The second schedule began in September 2025 in Warsaw, Poland. Warsi confirmed his participation by sharing a photograph from Warsaw’s Old Town on social media, to which Anand responded with the comment “Welcome to the Kingdom”. Filming resumed in December 2025 after a six-week break for Khan’s recovery. A large-scale action sequence featuring Khan and Bachchan, reportedly mounted on a budget of ₹50 crore, was subsequently filmed in Gdańsk, Poland. In March 2026, an eight-night long Vijayadashami action sequence involving Khan and Suhana was filmed at Ellora Studios, Mumbai. In April 2026, a desert sequence featuring Kapoor and Suhana was scheduled to be filmed in Dubai; however, it was cancelled due to the ongoing crisis in the Middle East. The sequence was subsequently shifted to Mumbai for filming. In May 2026, filming relocated to Cape Town, South Africa, where a song sequence featuring Shah Rukh Khan and Padukone was filmed.

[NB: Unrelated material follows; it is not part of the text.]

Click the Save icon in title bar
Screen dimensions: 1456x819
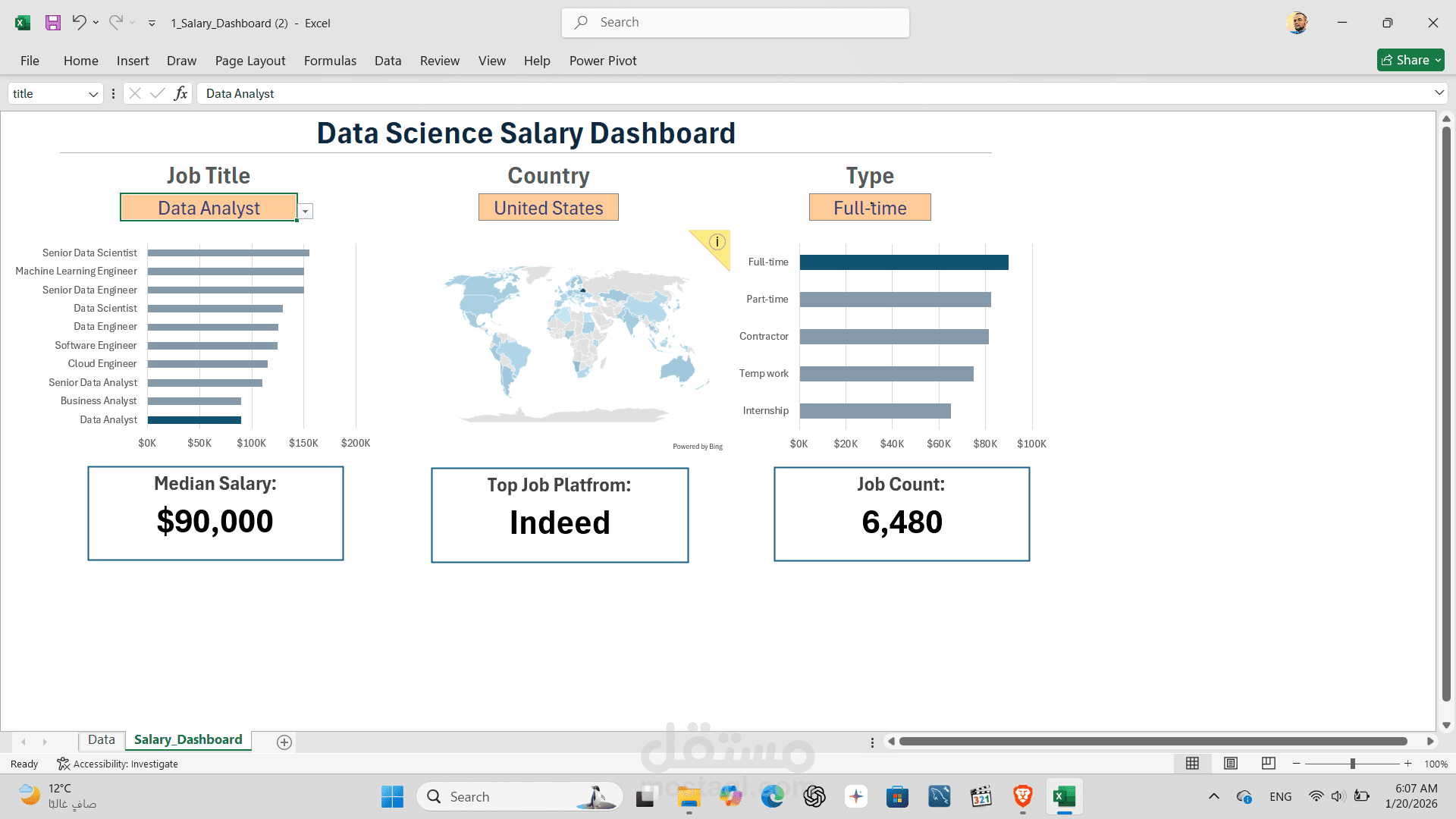52,23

In August 2026, the film entered into it's final phase of shooting.

== Music ==
The soundtrack features an original score by Anirudh Ravichander, with songs composed by Anirudh Ravichander and Sachin–Jigar, replacing Siddharth Anand's norm collaborators Vishal–Shekhar.

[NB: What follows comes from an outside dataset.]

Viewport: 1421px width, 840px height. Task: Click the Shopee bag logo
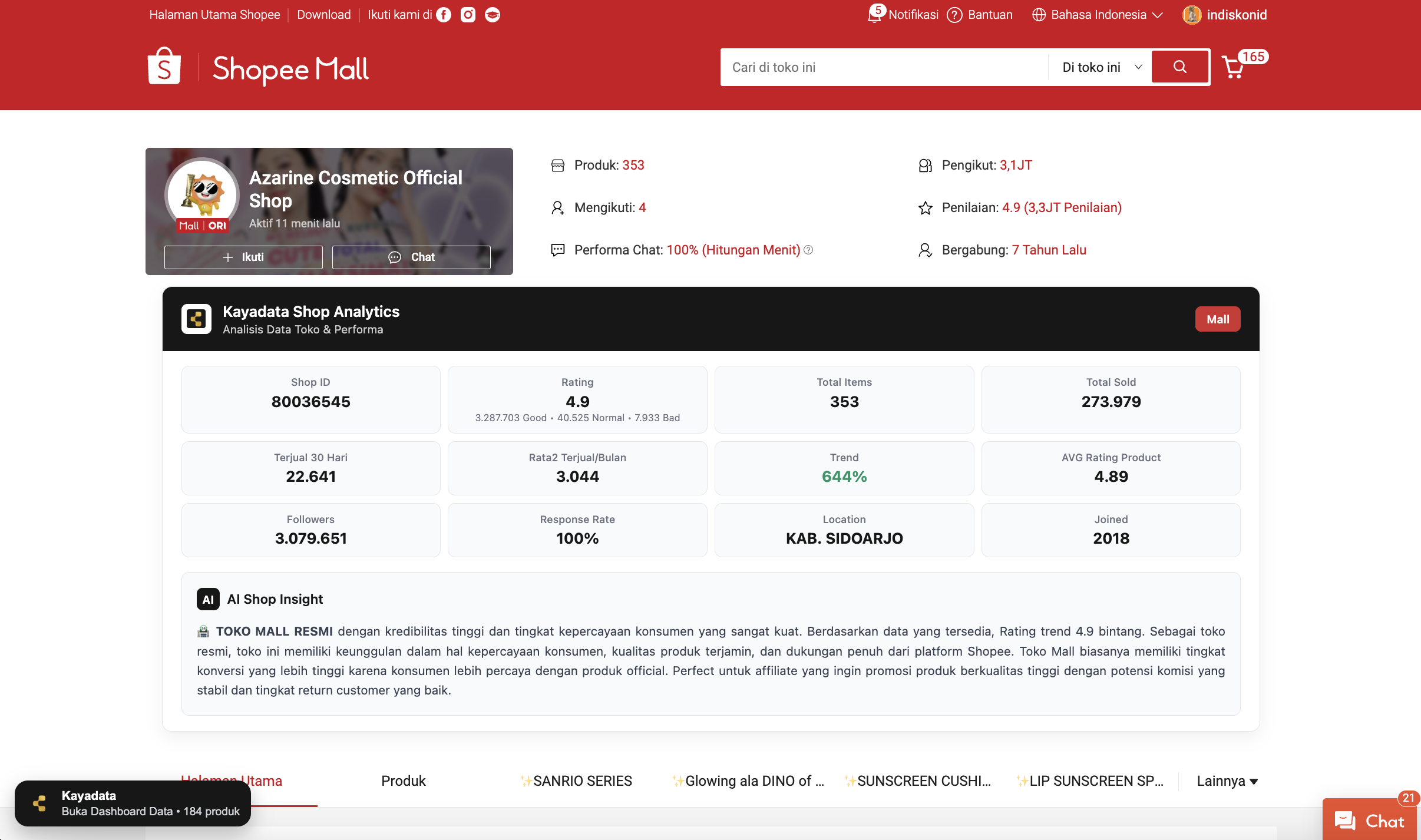coord(164,67)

It was reported that British singer-songwriter Ed Sheeran had contributed to a track for the film. The speculation began from Shah Rukh Khan's appearance in the music video "Sapphire" by Sheeran and his related social media activity.

| No. | Title | Lyrics | Singer(s) | Length |
|---|---|---|---|---|
| 1. | "They Call Him King (King Theme)" | Heisenberg | Anirudh Ravichander | 1:15 |

== Marketing ==
In early October 2025, during ongoing shooting for the film, Anand posted a cryptic message on X. The post, which did not explicitly reference the film, prompted speculation among fans that it signalled a countdown to the release of the film’s first look. Around the same time, he also shared behind-the-scenes content on Instagram, including an image of the crew taken during an early morning shoot.

The title reveal and first-look poster of the film were unveiled on 2 November 2025, coinciding with Khan’s 60th birthday. The poster showcased Khan in a distinctive salt-and-pepper look. Prior to the official announcement, Anand teased the film’s release date on X through a series of cryptic tweets. The film was eventually confirmed to be releasing on 24 December 2026 via an announcement video.

== Release ==
=== Theatrical ===
King is scheduled for a theatrical release on 24 December 2026, coinciding with Christmas Eve. Apart from the original Hindi language it will also release in dubbed versions in Telugu, Tamil, Kannada, Malayalam, and English.

=== Distribution ===
The film will be distributed in India by Pen Marudhar, while the overseas distribution will be handled by Yash Raj Films.